Well 28/04/2022
Jornada incrível, reflexões profundas. Perfeito.
Esse livro conta uma daquelas histórias magníficas, dolorosas. Com a narrativa em terceira pessoa que te deixa mal depois que você a termina. Durante a leitura da vontade de estar junto dos personagens e ajudá-los de alguma forma ou começar a se alimentar de alimentos enlatados, para acompanhar os personagens e dividir com eles. Acompanhar o calvário deles é uma tarefa ingrata, mas que acompanhamos até o final esperando que no final exista um raio de esperança para eles, mesmo que tudo indique que não há. Cormac McCarthy deixa isso claro desde o começo, mas nos enganamos a cada etapa da história imaginando que algo pode acontecer a eles e mudar seu rumo.

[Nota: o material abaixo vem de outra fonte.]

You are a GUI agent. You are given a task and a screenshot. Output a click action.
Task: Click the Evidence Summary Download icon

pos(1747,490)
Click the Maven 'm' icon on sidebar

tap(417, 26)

Um ponto super negativo para mim é que o autor não gosta da separação por capítulos. A história corre direto e sem parar. Vai em um fôlego só. A escrita do autor também é diferente, da maneira como ele constrói o parágrafo até a sua formação de diálogos. Para mim, cada parágrafo parece ser uma cena acontecendo, isso porque ele separa bem os parágrafos formando quase subseções. Ao mesmo tempo, me passou a impressão de que cada parágrafo acontece no ponto de vista ora do Homem, ora do Menino. A narrativa segue em terceira pessoa, mas sempre estamos com os dois personagens da narrativa. A escrita é bem seca e muitas vezes crua. Como realmente deve ser, já que passa num mundo pós apocalipse.

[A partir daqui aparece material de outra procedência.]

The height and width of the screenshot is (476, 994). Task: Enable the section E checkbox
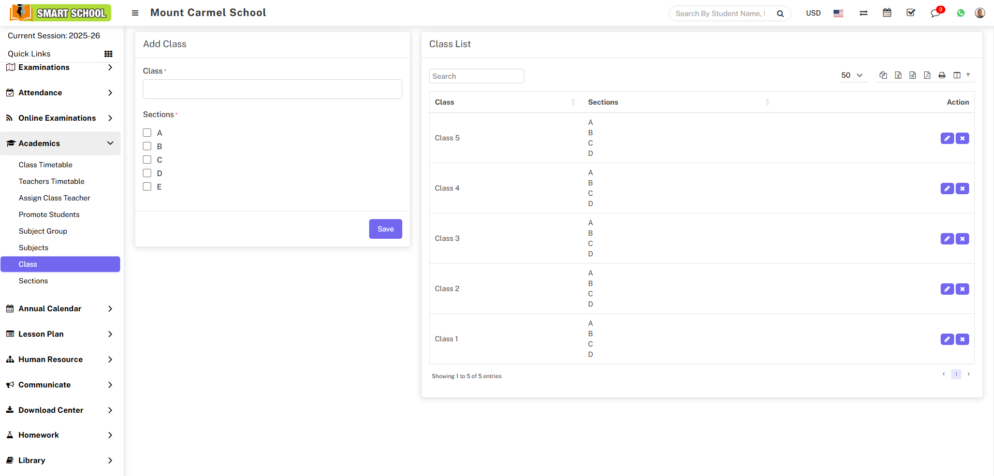147,187
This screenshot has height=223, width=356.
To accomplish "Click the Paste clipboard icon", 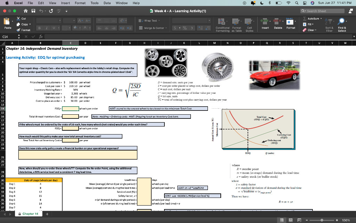I will pos(8,22).
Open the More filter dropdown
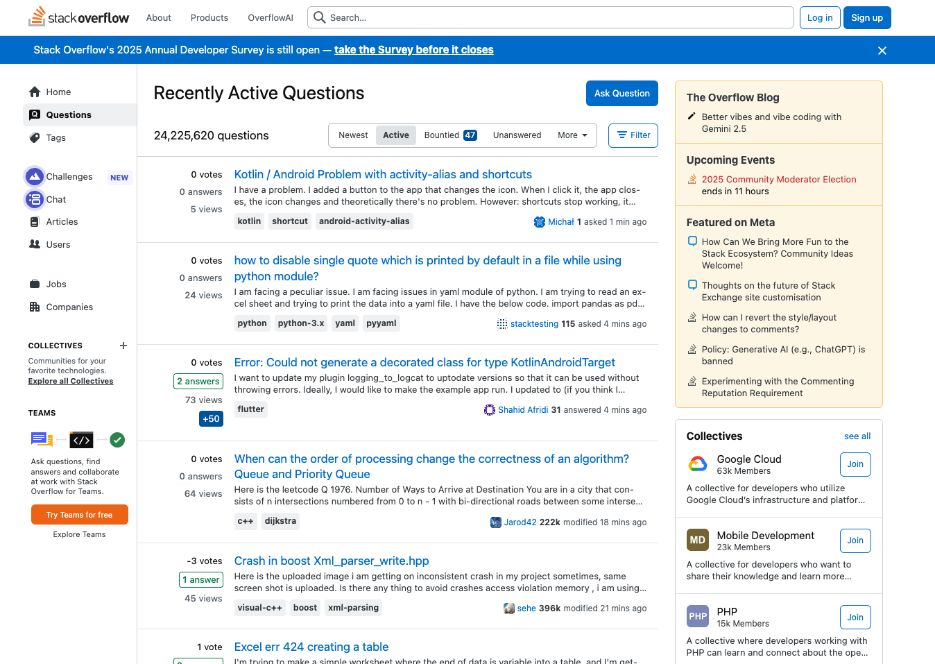This screenshot has height=664, width=935. coord(572,135)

O autor foi genial ao desumanizar os personagens. Nenhum personagem recebe um nome na história. Nem mesmo os protagonistas que são conhecidos apenas como o Homem e o Menino. Mesmo aquele que dá seu nome, na verdade é um nome falso para andar na estrada. Esse recurso foi usado pelo autor para transformar todos em sobreviventes. Dentro daquela nova realidade, nomes não possuíam a menor serventia. Assim como o homem em desteminado momento da história, como a se perguntar que as lembranças do velho mundo são reais? ou são apenas ilusões? Isso sem falar nas ações dos humanos remanescentes que de humanas não tinham absolutamente nada. Claro que se formos pensar, a visão de Cormac sobre como a humanidade iria sobreviver diante de tais circunstâncias é bem pessimista, mas sabe-se lá o quanto ele está distante da realidade.
Em alguns momentos é preciso ter estômago para encarar a narrativa. Os leitores que tem dificuldades com determinados tipos de cenas que temos situações de canibalismo, violências físicas e sexuais, em um momento específico, absurdas e total falta de humanidade. A história coloca o leitor diante dos seres humanos em seu lado mais obscuro possível. Assim como a escrita do autor é crua, os personagens são violentos, covardes e aproveitadores. A jornada dos dois personagens é difícil e nas poucas oportunidades que eles tem de interagir com outros seres humanos, estes demonstram ser horríveis.
Ambos os personagens são complexos e demonstram o domínio do autor sobre os sentimentos deles. O Menino representa a inocência sendo amaldiçoada por um mundo onde os inocentes são o alimento dos malditos. Algumas interações entre pai e filho são lindas e levam uma lágrima aos olhos. Impossível não se emocionar com o forte sentimento de apego do pai a seu filho. Aos poucos o mundo vai ferindo o Menino, mas mesmo assim sua bondade inerente permanece. Mesmo em situações absurdas, ele é capaz de mostrar que a humanidade ainda é capaz de boas ações. Porém, Cormac vai pisar em cima dessa bondade e ao final nos questionamos se vale a pena ou não o Menino ser uma pessoa tão boa. O mundo em que ele vive não o merece.
Já o Homem é o pai protetor. Mas, existe uma pequena pegadinha nessa proteção. O Menino é a única coisa que mantém o Homem vivo. Ele é o seu coração que o faz se manter vivo. O personagem faz questão de lembrar a todo momento que ele tem um revólver com duas balas preparadas para o momento em que a esperança desaparecer por completo. De vez em quando o Homem acaba precisando fazer ações reprováveis o que o coloca sob o julgamento do filho. Este deseja que os dois sejam os Caras Bons. E este mundo não tolera Caras Bons. Porém, a ligação que une os protagonistas é forte demais e embarcamos junto com ambos rumo ao sul sem direção aparente.
A Estrada é um livro sensacional. Cormac tem um estilo de escrita bem diferenciada. Uma coisa que me deixou com a pulga atrás da orelha desde o início jornada deles é que o Homem e o Menino referem-se a si mesmos como os portadores do fogo. A conclusão disso foi surpreendente.